Locbaml is a localization tool that Microsoft have as a free download, available from http://msdn.microsoft.com/en-us/library/ms771568.aspx. This tool may be used to translate compiled XAML (binary XAML, BAML) resources into a CSV and may be used to translate a CSV file into a new Dll.

Here are the steps involved with doing this

1. Create normal WPF App, and use a ResourceDictionary for strings

2. Use MergedDictionary in App.resources

3. Add [assembly: NeutralResourcesLanguage("en-US", UltimateResourceFallbackLocation.Satellite)] in AssemblyInfo.cs

4. Add new <UICulture>en-US</UICulture> in all ProjectGroup tags for current project

5. Open command prompt at project level, run msbuild /t:updateuid <PROJECT NAME>.csproj

6. Open command prompt at project level, run msbuild /t:checkuid <PROJECT NAME>.csproj

7. Build it from VS

8. Obtain 1st cultures CSV file, LocBaml.exe /parse en-US/<PROJECT NAME>.resources.dll /out:<PROJECT NAME>.csv

9. Edit CSV save as new csv file name, such as <PROJECT NAME><nn-XX CULTURE STRING>.csv

10. Need to do translation for new culture. Do something like

11. LocBaml.exe /generate en-US/HelloWorld.resources.dll /trans :HelloWorldfr-CA.csv /out:c: /cul:fr-CA

12. Create new <nn-XX CULTURE STRING> directory in Bin folder

13. Copy <PROJECT NAME>.resources.dll from step 10, which was placed on C: to the folder created in step 11

14. Create a constructor for App class like follows:

public App()

{

string culture = “fr-CA”; //Where this is the culture you want to use

System.Threading.Thread.CurrentThread.CurrentUICulture =

new System.Globalization.CultureInfo(culture);

System.Threading.Thread.CurrentThread.CurrentCulture =

new System.Globalization.CultureInfo(culture);

}

Advantages Of This Method

  • You can do it at the end of the project
  • You don’t have to interfere with your main Assembly to install new cultures

Disadvantages Of This Method

· It is laborious and error prone

· Not well suited for teams of developers as a new CSV file is created each time you use the LocBaml tool, so you need to know what was different between newly exported CSV file and the translation CSV file

Using RESX Files

An alternative approach is to not use Locbaml at all and simply use RESX (resource files).

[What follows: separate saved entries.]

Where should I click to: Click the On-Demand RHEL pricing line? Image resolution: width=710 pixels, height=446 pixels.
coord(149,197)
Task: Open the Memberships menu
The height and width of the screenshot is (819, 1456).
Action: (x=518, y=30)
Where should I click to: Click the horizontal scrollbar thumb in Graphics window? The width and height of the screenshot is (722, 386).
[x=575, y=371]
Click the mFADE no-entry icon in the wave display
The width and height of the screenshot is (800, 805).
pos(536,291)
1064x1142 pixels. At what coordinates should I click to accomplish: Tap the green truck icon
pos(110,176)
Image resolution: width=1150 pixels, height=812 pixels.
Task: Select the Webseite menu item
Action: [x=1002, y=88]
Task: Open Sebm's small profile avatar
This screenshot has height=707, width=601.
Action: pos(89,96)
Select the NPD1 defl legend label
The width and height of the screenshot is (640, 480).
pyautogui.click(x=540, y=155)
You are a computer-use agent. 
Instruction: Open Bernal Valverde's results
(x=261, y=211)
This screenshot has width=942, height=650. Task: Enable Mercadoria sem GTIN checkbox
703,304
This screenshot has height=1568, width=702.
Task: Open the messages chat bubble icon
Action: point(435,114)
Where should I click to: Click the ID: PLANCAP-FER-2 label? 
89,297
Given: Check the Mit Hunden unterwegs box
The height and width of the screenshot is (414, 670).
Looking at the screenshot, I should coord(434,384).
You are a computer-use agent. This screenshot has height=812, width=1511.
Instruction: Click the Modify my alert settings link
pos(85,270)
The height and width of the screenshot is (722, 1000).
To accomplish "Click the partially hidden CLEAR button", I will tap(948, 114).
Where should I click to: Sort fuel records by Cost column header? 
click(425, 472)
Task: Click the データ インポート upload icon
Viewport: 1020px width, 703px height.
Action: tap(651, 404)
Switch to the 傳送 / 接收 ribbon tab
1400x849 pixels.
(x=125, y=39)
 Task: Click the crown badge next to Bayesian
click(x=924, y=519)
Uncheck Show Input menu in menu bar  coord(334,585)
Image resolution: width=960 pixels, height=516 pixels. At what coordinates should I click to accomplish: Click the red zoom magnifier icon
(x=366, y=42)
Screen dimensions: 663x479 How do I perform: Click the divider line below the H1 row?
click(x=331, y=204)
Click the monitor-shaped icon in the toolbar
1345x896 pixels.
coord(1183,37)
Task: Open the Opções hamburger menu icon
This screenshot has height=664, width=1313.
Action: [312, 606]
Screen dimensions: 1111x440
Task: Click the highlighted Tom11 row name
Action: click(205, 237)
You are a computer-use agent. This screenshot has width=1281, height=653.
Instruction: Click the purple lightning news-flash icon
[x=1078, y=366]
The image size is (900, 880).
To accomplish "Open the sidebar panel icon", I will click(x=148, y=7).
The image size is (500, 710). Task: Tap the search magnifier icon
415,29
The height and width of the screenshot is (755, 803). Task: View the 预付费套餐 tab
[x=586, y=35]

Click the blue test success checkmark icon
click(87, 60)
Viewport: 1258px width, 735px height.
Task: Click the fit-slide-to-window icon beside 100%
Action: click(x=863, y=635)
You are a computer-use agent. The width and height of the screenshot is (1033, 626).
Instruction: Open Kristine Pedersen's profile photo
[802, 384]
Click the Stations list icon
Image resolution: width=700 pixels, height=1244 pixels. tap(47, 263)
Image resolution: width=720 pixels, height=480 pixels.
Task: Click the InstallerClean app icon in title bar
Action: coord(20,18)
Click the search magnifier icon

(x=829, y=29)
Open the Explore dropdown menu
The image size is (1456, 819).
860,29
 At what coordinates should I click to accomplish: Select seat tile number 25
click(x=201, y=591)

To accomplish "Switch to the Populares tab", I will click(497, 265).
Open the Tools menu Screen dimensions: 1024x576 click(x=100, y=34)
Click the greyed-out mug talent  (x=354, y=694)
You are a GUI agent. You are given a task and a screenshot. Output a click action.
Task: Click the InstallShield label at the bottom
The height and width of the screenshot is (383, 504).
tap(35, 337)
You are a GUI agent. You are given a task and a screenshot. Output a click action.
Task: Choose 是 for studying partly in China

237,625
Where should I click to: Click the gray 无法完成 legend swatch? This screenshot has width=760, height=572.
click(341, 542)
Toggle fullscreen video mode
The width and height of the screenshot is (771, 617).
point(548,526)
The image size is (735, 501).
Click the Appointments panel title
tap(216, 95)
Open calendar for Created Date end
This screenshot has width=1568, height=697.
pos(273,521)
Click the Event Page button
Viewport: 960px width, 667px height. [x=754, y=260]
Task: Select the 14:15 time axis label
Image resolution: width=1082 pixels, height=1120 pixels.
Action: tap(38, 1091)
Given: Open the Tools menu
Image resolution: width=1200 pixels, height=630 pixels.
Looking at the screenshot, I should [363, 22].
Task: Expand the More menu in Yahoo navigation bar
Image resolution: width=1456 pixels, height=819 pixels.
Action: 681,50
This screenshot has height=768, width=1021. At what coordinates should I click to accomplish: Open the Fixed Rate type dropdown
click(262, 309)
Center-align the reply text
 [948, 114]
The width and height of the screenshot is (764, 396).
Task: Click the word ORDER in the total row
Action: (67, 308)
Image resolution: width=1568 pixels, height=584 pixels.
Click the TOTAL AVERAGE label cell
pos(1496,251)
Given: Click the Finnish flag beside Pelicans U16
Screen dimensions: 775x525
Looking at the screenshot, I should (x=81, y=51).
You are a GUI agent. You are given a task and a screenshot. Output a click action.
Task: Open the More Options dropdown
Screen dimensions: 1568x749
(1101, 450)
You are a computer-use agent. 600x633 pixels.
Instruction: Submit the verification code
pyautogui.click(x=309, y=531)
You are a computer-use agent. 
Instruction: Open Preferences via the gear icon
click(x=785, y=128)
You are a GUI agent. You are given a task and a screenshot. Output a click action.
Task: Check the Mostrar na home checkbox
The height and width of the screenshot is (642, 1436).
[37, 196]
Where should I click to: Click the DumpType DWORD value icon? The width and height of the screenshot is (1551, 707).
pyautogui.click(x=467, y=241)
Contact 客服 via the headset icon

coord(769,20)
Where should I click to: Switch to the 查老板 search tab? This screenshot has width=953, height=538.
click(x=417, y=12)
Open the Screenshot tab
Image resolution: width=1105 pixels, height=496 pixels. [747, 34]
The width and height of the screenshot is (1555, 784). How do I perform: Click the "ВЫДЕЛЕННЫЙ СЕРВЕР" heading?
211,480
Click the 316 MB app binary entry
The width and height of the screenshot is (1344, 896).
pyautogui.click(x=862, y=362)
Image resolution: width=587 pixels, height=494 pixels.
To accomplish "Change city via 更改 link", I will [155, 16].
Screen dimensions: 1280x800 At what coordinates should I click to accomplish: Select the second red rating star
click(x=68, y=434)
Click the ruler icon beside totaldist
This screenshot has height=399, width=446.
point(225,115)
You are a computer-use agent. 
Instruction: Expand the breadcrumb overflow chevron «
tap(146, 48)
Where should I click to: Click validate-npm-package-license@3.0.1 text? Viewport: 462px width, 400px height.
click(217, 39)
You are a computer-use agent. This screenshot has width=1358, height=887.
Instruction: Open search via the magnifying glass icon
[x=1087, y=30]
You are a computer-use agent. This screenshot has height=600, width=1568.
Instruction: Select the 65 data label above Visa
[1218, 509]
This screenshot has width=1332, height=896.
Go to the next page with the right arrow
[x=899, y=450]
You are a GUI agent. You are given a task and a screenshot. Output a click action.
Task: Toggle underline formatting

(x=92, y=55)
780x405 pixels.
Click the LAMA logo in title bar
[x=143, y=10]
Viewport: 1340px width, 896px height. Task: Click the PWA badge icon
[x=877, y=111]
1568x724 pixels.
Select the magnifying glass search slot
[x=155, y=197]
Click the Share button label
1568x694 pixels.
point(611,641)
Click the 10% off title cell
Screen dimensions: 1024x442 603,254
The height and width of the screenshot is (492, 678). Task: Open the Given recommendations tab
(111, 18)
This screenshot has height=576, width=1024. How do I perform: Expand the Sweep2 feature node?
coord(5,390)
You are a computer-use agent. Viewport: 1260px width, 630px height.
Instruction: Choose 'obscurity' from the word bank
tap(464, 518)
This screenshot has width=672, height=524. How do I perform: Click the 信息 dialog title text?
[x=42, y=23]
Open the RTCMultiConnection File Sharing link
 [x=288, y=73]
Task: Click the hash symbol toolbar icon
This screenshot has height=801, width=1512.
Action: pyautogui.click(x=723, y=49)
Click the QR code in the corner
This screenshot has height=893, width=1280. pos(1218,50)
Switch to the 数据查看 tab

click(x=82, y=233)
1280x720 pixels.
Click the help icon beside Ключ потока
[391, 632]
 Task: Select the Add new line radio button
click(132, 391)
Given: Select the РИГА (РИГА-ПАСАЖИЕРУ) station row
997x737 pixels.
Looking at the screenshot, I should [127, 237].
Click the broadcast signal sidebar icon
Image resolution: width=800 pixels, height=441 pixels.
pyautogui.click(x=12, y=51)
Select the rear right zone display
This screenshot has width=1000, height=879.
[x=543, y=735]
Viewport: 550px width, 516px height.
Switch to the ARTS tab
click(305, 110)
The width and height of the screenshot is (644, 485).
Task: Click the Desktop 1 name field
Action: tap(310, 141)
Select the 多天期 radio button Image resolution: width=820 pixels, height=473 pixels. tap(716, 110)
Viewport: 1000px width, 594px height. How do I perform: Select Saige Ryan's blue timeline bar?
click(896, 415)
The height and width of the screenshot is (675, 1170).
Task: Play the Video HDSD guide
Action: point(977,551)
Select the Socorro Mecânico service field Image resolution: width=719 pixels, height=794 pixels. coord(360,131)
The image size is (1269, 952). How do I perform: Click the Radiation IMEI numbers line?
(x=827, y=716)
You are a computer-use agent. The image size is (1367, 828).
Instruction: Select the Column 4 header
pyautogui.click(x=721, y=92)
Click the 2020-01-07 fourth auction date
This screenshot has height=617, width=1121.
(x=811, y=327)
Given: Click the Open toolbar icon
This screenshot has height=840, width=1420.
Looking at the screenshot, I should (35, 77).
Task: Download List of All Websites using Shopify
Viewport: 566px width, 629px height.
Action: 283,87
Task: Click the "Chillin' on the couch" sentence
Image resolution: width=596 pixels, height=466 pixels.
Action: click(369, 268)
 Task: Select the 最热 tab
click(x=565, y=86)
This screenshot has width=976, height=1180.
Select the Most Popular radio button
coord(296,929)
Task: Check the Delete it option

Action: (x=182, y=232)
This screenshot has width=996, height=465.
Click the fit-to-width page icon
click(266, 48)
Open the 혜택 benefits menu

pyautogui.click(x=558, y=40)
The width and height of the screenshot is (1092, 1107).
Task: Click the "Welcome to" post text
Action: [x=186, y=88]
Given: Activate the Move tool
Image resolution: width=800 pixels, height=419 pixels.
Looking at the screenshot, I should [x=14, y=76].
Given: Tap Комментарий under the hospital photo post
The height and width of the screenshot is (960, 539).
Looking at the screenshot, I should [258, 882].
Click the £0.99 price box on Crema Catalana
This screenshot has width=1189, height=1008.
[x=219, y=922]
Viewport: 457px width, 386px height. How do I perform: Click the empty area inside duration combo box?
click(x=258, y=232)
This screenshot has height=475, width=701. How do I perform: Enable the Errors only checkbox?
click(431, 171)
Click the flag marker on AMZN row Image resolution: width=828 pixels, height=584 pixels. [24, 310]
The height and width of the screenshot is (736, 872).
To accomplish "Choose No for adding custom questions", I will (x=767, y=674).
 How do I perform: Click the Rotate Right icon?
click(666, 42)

Here are the steps involved with doing this

  1. Create normal WPF App
  2. There will already be a resx file within the Properties folder, so simply add a string value to that for the text you want to localize. Make sure to select public from Access Modifier drop down
  3. Within any Window that you want to use localized text, add a clr-namespace such as
  4. xmlns:properties=”clr-namespace:HelloWorldUsingResXFiles.Properties”
  5. Hook up a items text to a resource file text, like
  6. <Button Margin=”10″ Name=”button1″
  7. Content=”{x:Static properties:Resources.MainButtonText}”></Button>
  8. Copy and paste the existing resx file within the Properties folder to a new file with the following name
  9. Resources.<nn-XX CULTURE STRING>.resx
  10. Modify the App.cs file to include whatever culture should be used, for example

public App()

{

HelloWorldUsingResXFiles.Properties.Resources.Culture = new CultureInfo(“fr-CA”);

}

Advantages Of This Method

  • Very easy to implement

Disadvantages Of This Method

· All RESX files must be stored in Main Assembly

· As all cultural resource files are in Main Assembly, may make doing automated build harder

Another Way : Use Dynamically Loaded Assemblies With ResourceDictionaries

I just couldn’t help but think there was a better way, so I had a think about this, and it seems just like the way skins are applied in WPF. You wire certain control properties to DynamicResources where a new XAML file (the skin) is loaded which effects the control that is referencing the resource. So I had a think about it and thought why not do the same for Localization strings. So that’s what I did. Here is the idea

Keep a Main Assembly which expects to get localization resources from a ResourceDictionary, and then at runtime load in an extra Assembly which contains just the ResourceDictionaries for the matching CurrentCulture where the application is running.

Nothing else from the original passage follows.